> _Texte fourni_
╭──

PST3 : des salariés en bonne santé pour une entreprise en bonne santé
La Qualité de vie au travail (QVT) est au cœur du Plan Santé au Travail 2016-2020 (PST 3), avec ses implications en termes de conditions de travail et d’expression des salariés sur leurs conditions de travail. Le PST3 se veut opérationnel et concerté. Petit retour sur colloque du 23 mai 2016 entre les acteurs institutionnels de la prévention des risques professionnels, au ministère du travail.
« Le troisième plan santé au travail opère un renversement de perspective radical en donnant la priorité à la prévention primaire et en se tournant vers une approche positive du travail, facteur de santé » (Extrait de la présentation du PST3).
Rappel
Intégrant les perspectives de l’ANI de juin 2013, le PST 3 définit des objectifs selon
- deux axes stratégiques :
- prévention (culture de prévention, prévention primaire en particulier pour prévenir l’usure professionnelle, traitement des addictions, risques prioritaires),
- QVT (QVT et conditions de travail, maintien dans l’emploi – notamment des séniors, sources de compétences et d’expérience – et promotion d’un environnement de travail favorable à la santé),
- un axe de soutien à travers le dialogue social, le système d’acteurs, la recherche et veille sur la santé au travail.
La conviction que le dialogue social au cœur de la politique de santé, l’approche positive de la démarche du PST3, sont des points forts soulignés au colloque par les membres du groupe permanent d’orientation* du COCT qui ont présidé à la naissance du plan. Mais les processus de concertation et d’action entre les acteurs institutionnels de la prévention des risques tiennent du mille-feuille parfois indigeste.
Le déploiement du plan confié à des acteurs multiples et souvent en mutation
DGT, DIRECCTE, COCT, ARACT, INRS, ANSP, OPPBTP, CNAMTS, CRAMIF, CARSAT, ARS, COG CLS, CRPRP … tous là le 23 mai
Multiplicité des acteurs, complexité des dispositifs qui leur permettent d’articuler leurs démarches : la simplification est un des objectifs du PST3 avec le recensement des « situations concrètes de complexité administratives » pour mieux adapter les dispositifs. Mais la santé au travail représente réellement des enjeux complexes :
- Elle relève d’une double approche par secteurs (préventeurs comme l’OPBTP) et par territoire (CARSAT, ARACT, ARS..).

╰──

> _Consigne_
Recopiez le passage du texte sur le PST3 qui commence par « Le déploiement du » et se termine par « (CARSAT, ARACT, ARS..). ». La liste qui vient ensuite n'a aucun lien avec le texte.

> _Liste de données_
╭──

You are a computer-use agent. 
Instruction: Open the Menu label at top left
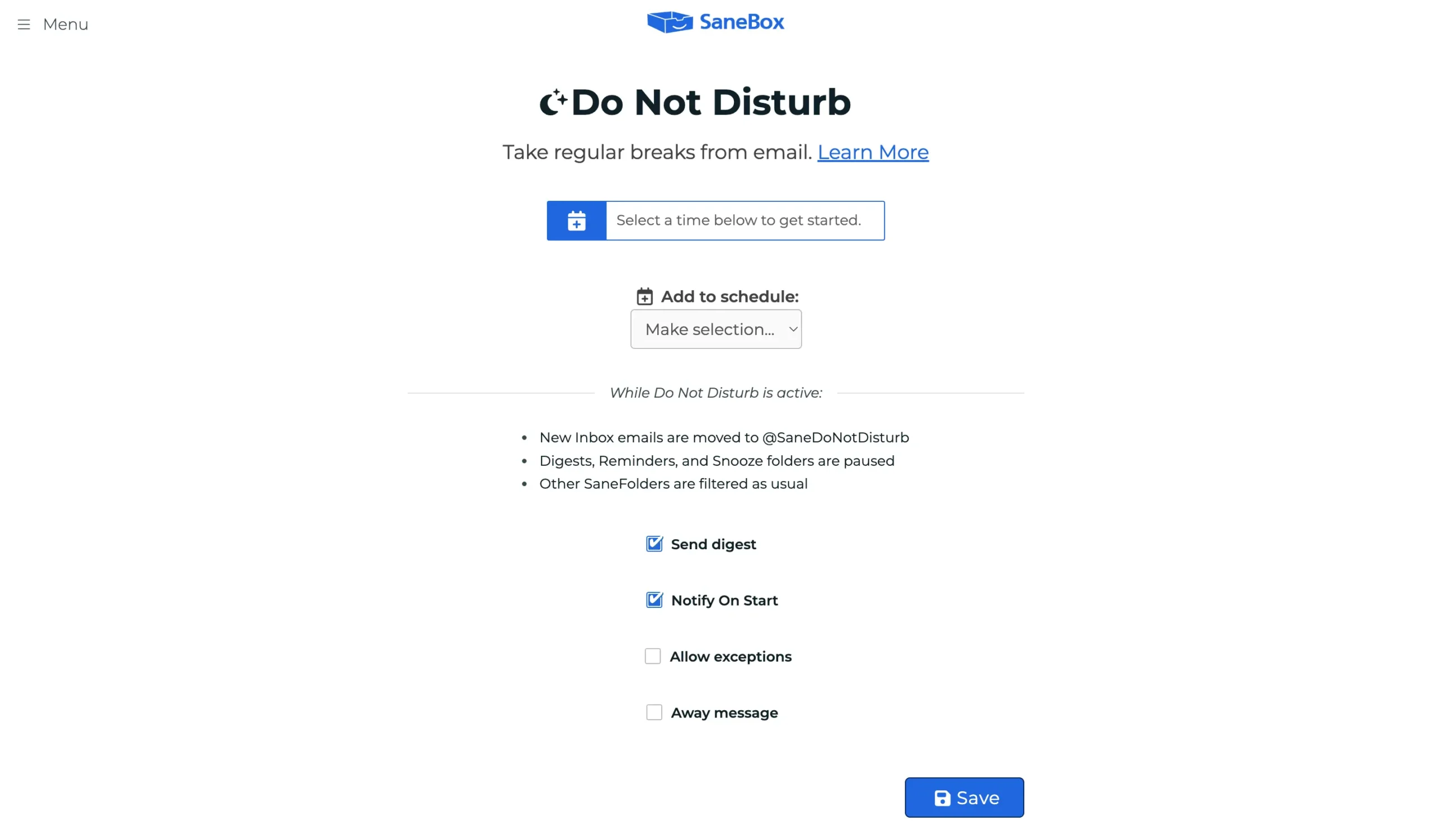[x=65, y=25]
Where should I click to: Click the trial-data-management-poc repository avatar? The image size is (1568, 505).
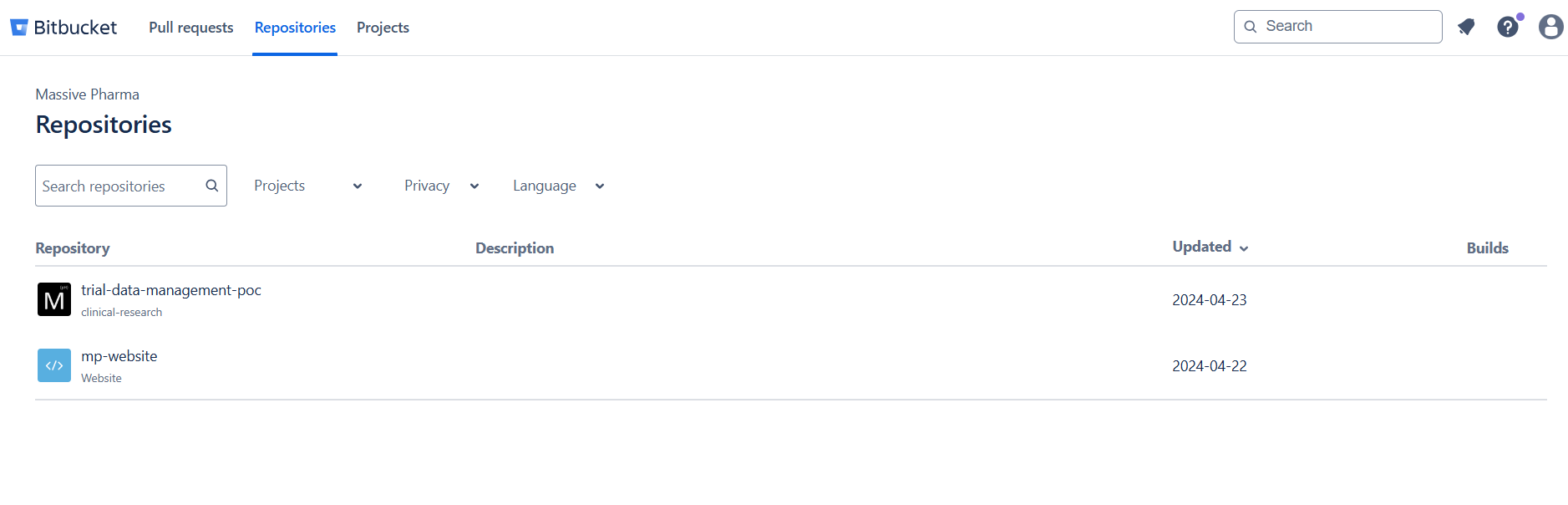click(54, 299)
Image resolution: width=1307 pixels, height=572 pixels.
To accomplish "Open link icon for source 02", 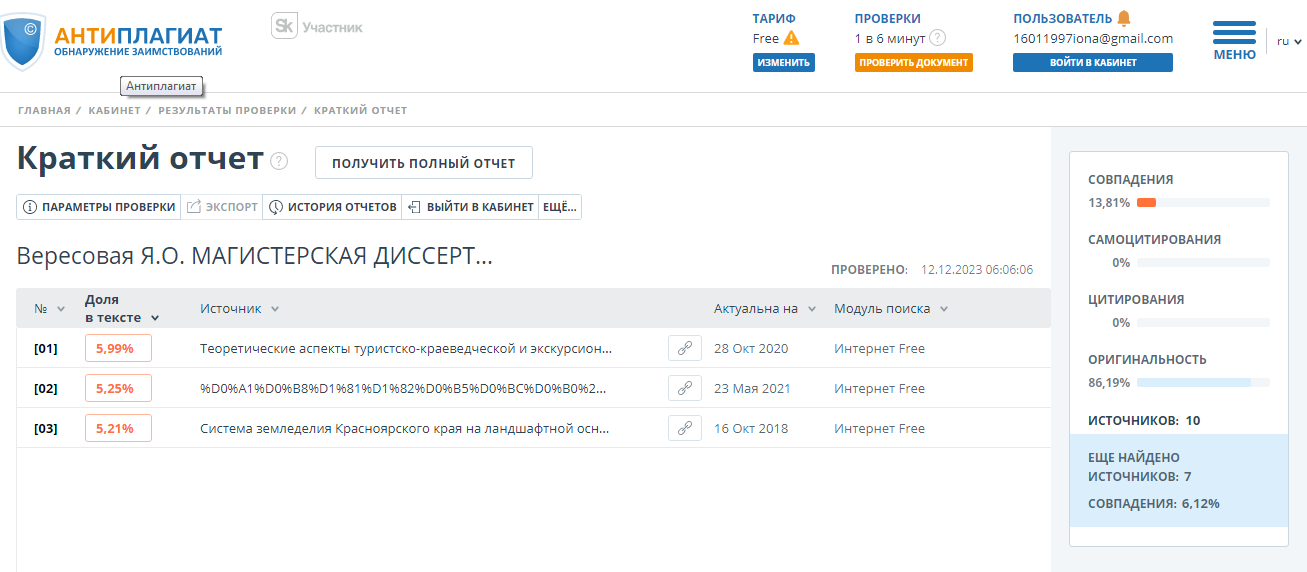I will pos(684,388).

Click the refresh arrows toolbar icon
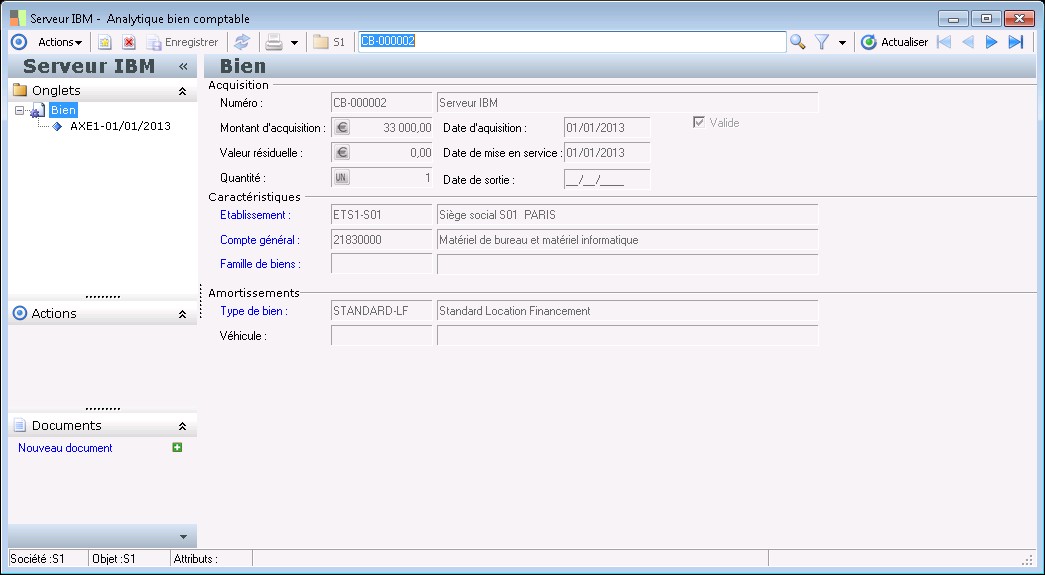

╰──

> _Corrigé_
Le déploiement du plan confié à des acteurs multiples et souvent en mutation
DGT, DIRECCTE, COCT, ARACT, INRS, ANSP, OPPBTP, CNAMTS, CRAMIF, CARSAT, ARS, COG CLS, CRPRP … tous là le 23 mai
Multiplicité des acteurs, complexité des dispositifs qui leur permettent d’articuler leurs démarches : la simplification est un des objectifs du PST3 avec le recensement des « situations concrètes de complexité administratives » pour mieux adapter les dispositifs. Mais la santé au travail représente réellement des enjeux complexes :
- Elle relève d’une double approche par secteurs (préventeurs comme l’OPBTP) et par territoire (CARSAT, ARACT, ARS..).